使用train_testrongplit()时如何获得数据的原始索引?
我有以下内容
from sklearn.cross_validation import train_test_split
import numpy as np
data = np.reshape(np.randn(20),(10,2)) # 10 training examples
labels = np.random.randint(2, size=10) # 10 labels
x1, x2, y1, y2 = train_test_split(data, labels, size=0.2)
但这并没有给出原始数据的索引。一种解决方法是将索引添加到数据(例如data = [(i, d) for i, d in enumerate(data)]),然后将它们传递到train_test_split中,然后再次展开。有没有更清洁的解决方案?

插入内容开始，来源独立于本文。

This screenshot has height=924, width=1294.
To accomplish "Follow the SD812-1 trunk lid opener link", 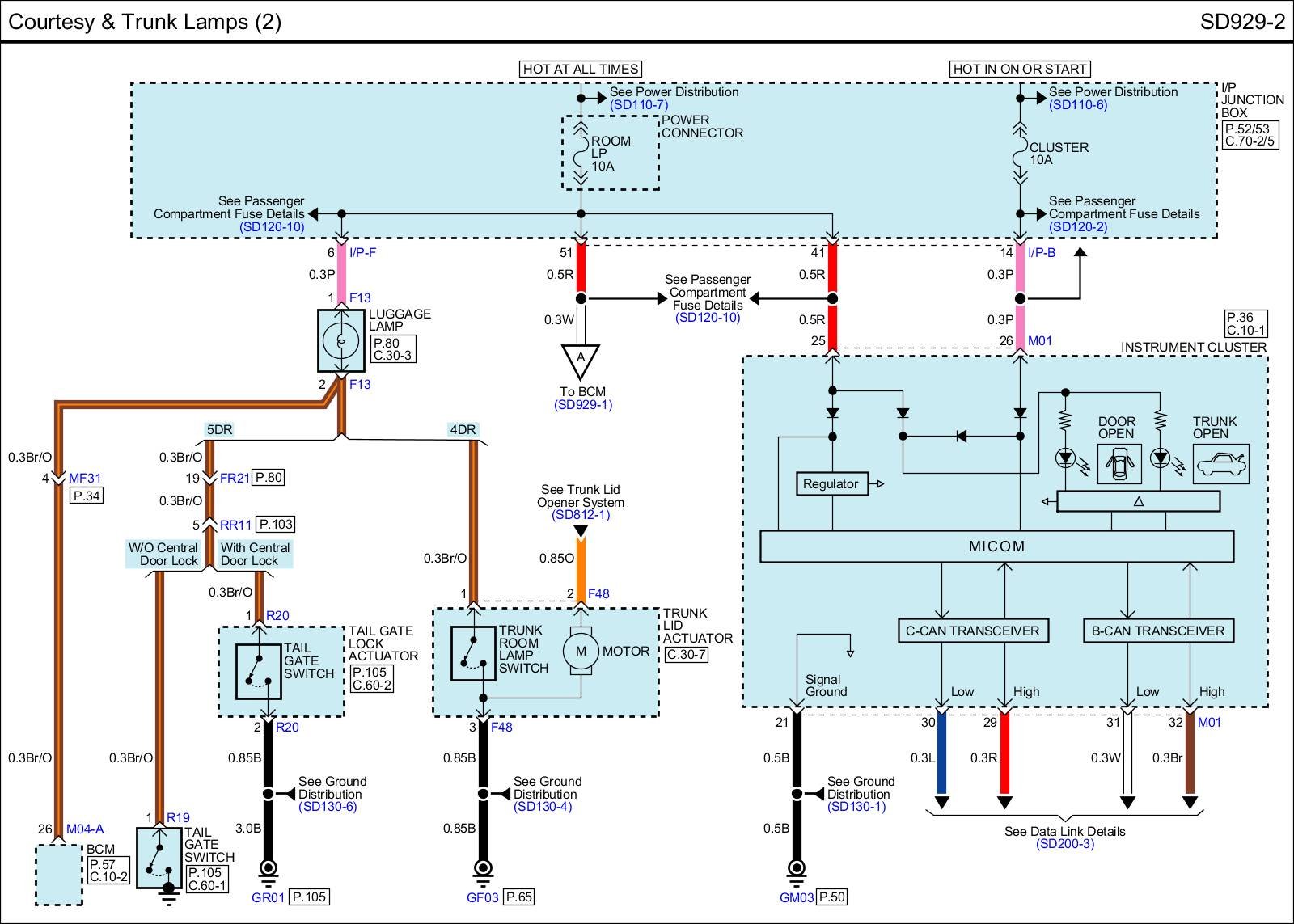I will (580, 515).
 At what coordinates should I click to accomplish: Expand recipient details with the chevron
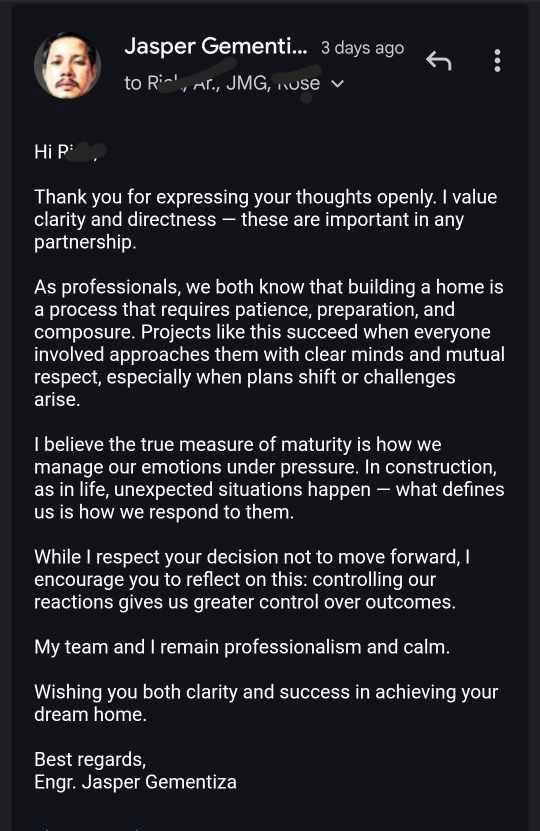click(337, 84)
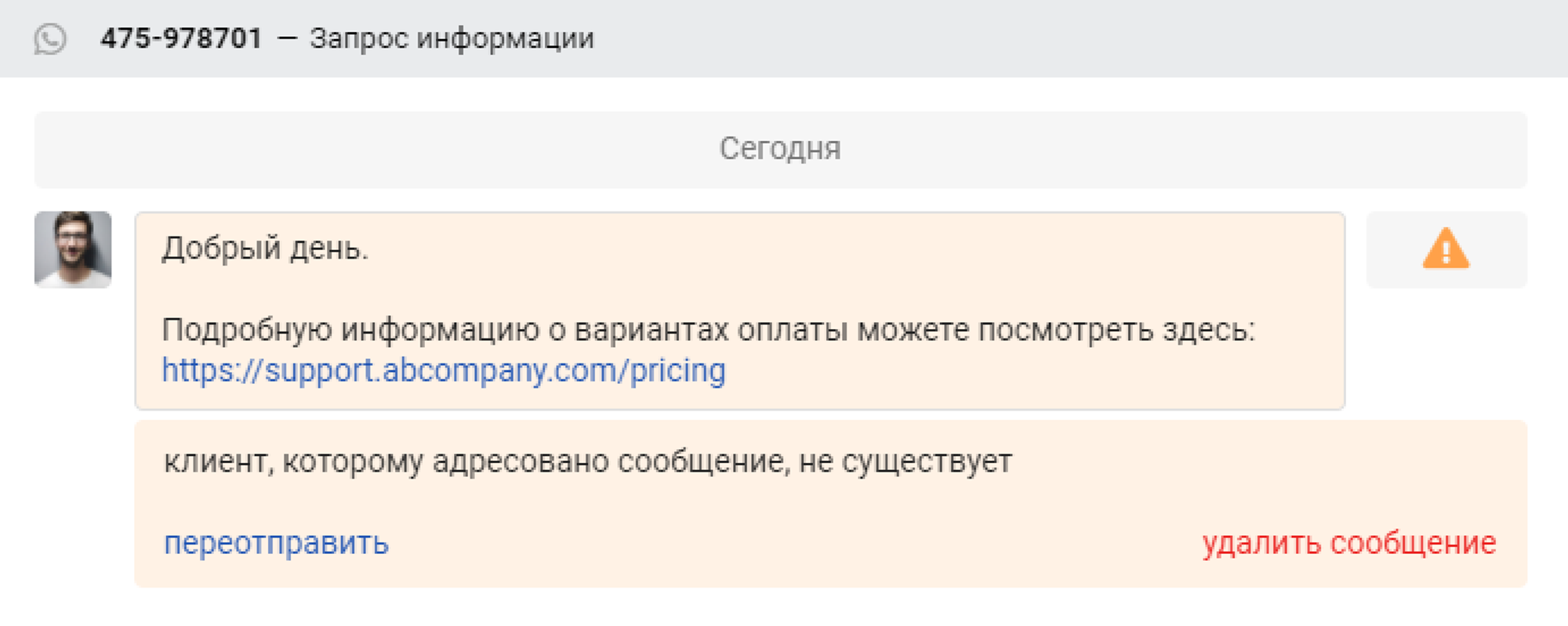
Task: Click the "Сегодня" date separator
Action: [780, 149]
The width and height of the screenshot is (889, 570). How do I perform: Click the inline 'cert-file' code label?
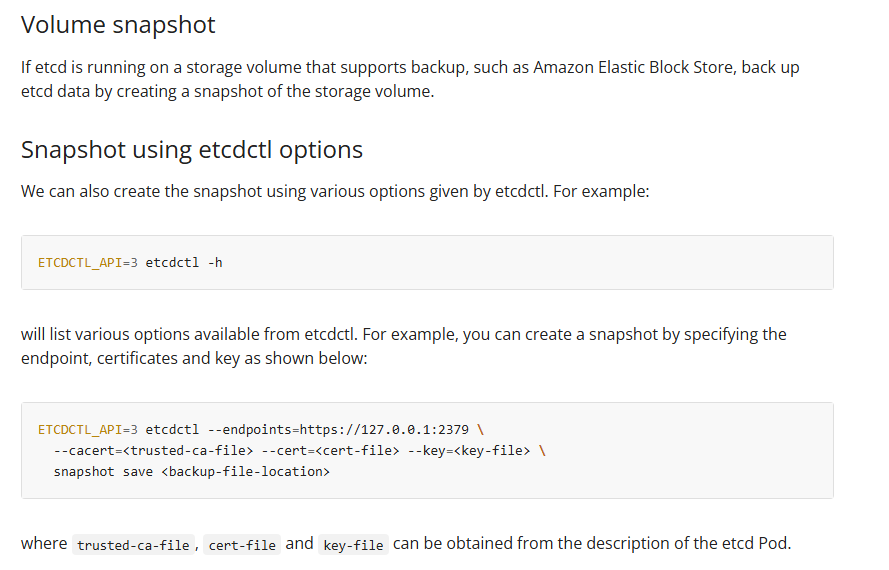242,545
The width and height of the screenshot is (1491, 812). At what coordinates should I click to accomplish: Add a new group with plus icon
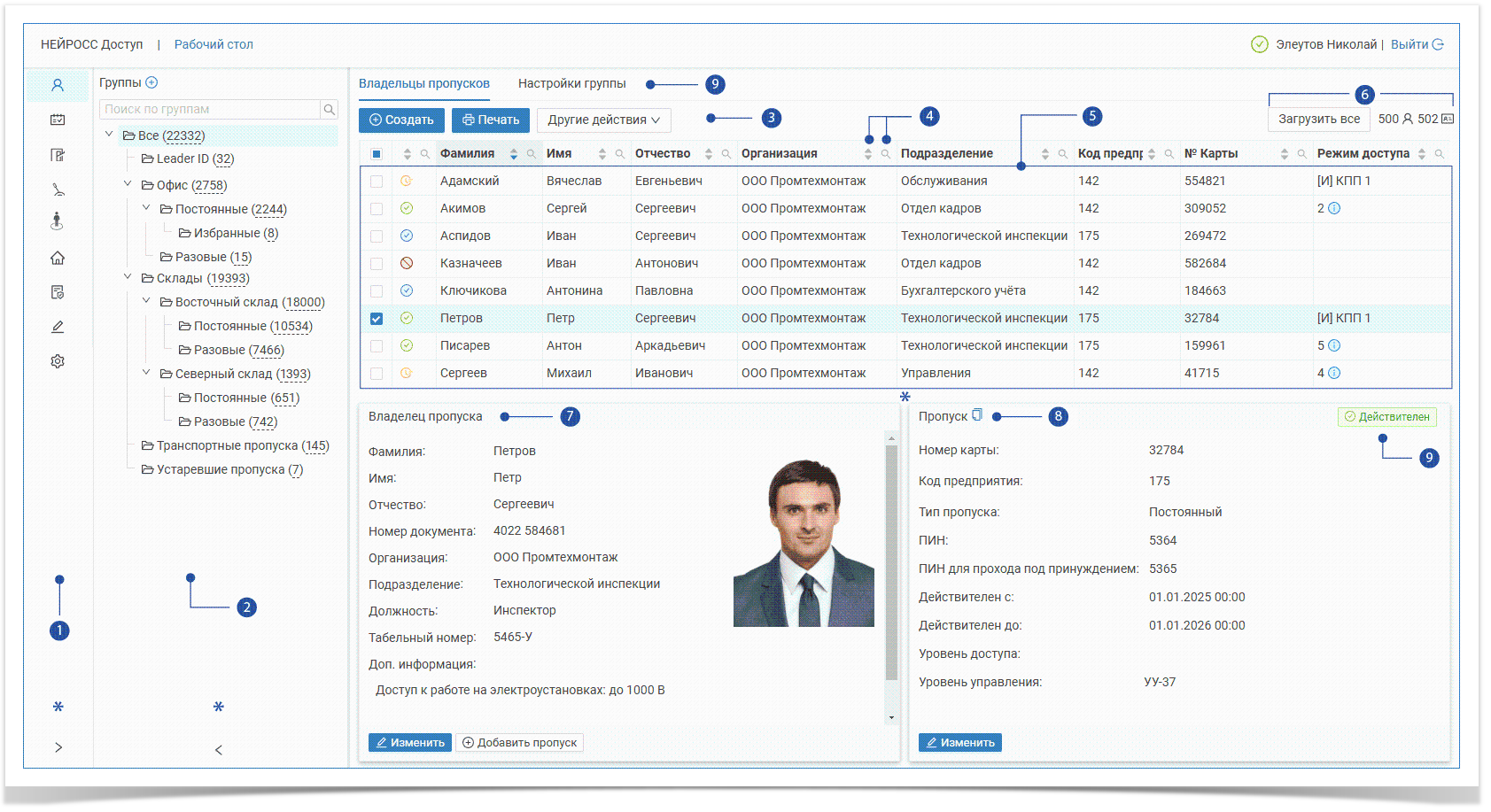(x=151, y=82)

你可以像Julien说的那样使用pandas dataframes或series,但如果你想限制自己使用numpy,你可以传递一个额外的索引数组:
from sklearn.model_selection import train_test_split
import numpy as np
n_samples, n_features, n_classes = 10, 2, 2
data = np.random.randn(n_samples, n_features) # 10 training examples
labels = np.random.randint(n_classes, size=n_samples) # 10 labels
indices = np.arange(n_samples)
(
data_train,
data_test,
labels_train,
labels_test,
indices_train,
indices_test,
) = train_test_split(data, labels, indices, test_size=0.2)
Scikit learn和Pandas玩得很好,所以我建议你使用它。下面是一个例子:
In [1]:
import pandas as pd
import numpy as np
from sklearn.model_selection import train_test_split
data = np.reshape(np.random.randn(20),(10,2)) # 10 training examples
labels = np.random.randint(2, size=10) # 10 labels
In [2]: # Giving columns in X a name
X = pd.DataFrame(data, columns=['Column_1', 'Column_2'])
y = pd.Series(labels)
In [3]:
X_train, X_test, y_train, y_test = train_test_split(X, y,
test_size=0.2,
random_state=0)
In [4]: X_test
Out[4]:
Column_1 Column_2
2 -1.39 -1.86
8 0.48 -0.81
4 -0.10 -1.83
In [5]: y_test
Out[5]:
2 1
8 1
4 1
dtype: int32
你可以直接调用DataFrame/Series上的任何scikit函数,它将会工作。
让我们假设你想做一个逻辑回归,这里是你如何以一种很好的方式检索系数:
In [6]:
from sklearn.linear_model import LogisticRegression
model = LogisticRegression()
model = model.fit(X_train, y_train)
# Retrieve coefficients: index is the feature name (['Column_1', 'Column_2'] here)
df_coefs = pd.DataFrame(model.coef_[0], index=X.columns, columns = ['Coefficient'])
df_coefs
Out[6]:
Coefficient
Column_1 0.076987
Column_2 -0.352463
这是最简单的解决方案(Jibwa在另一个答案中使它看起来很复杂),无需自己生成索引—只需使用ShuffleSplit对象生成1个分割。
import numpy as np
from sklearn.model_selection import ShuffleSplit # or StratifiedShuffleSplit
sss = ShuffleSplit(n_splits=1, test_size=0.1)
data_size = 100
X = np.reshape(np.random.rand(data_size*2),(data_size,2))
y = np.random.randint(2, size=data_size)
sss.get_n_splits(X, y)
train_index, test_index = next(sss.split(X, y))
X_train, X_test = X[train_index], X[test_index]
y_train, y_test = y[train_index], y[test_index]
文档中提到train_testrongplit只是在shuffle split之上的一个方便函数。
我只是重新安排了他们的一些代码,使我自己的例子。注意,实际的解决方案是中间的代码块。剩下的是导入,以及可运行示例的设置。
from sklearn.model_selection import ShuffleSplit
from sklearn.utils import safe_indexing, indexable
from itertools import chain
import numpy as np
X = np.reshape(np.random.randn(20),(10,2)) # 10 training examples
y = np.random.randint(2, size=10) # 10 labels
seed = 1
cv = ShuffleSplit(random_state=seed, test_size=0.25)
arrays = indexable(X, y)
train, test = next(cv.split(X=X))
iterator = list(chain.from_iterable((
safe_indexing(a, train),
safe_indexing(a, test),
train,
test
) for a in arrays)
)
X_train, X_test, train_is, test_is, y_train, y_test, _, _ = iterator
print(X)
print(train_is)
print(X_train)
train_is, test_is
如果使用的是pandas,则可以通过调用想要模拟的任何数组的.index来访问索引。train_testrongplit将pandas索引传递到新的数据帧。
在您的代码中,您只需使用x1.index返回的数组是与x中原始位置相关的索引。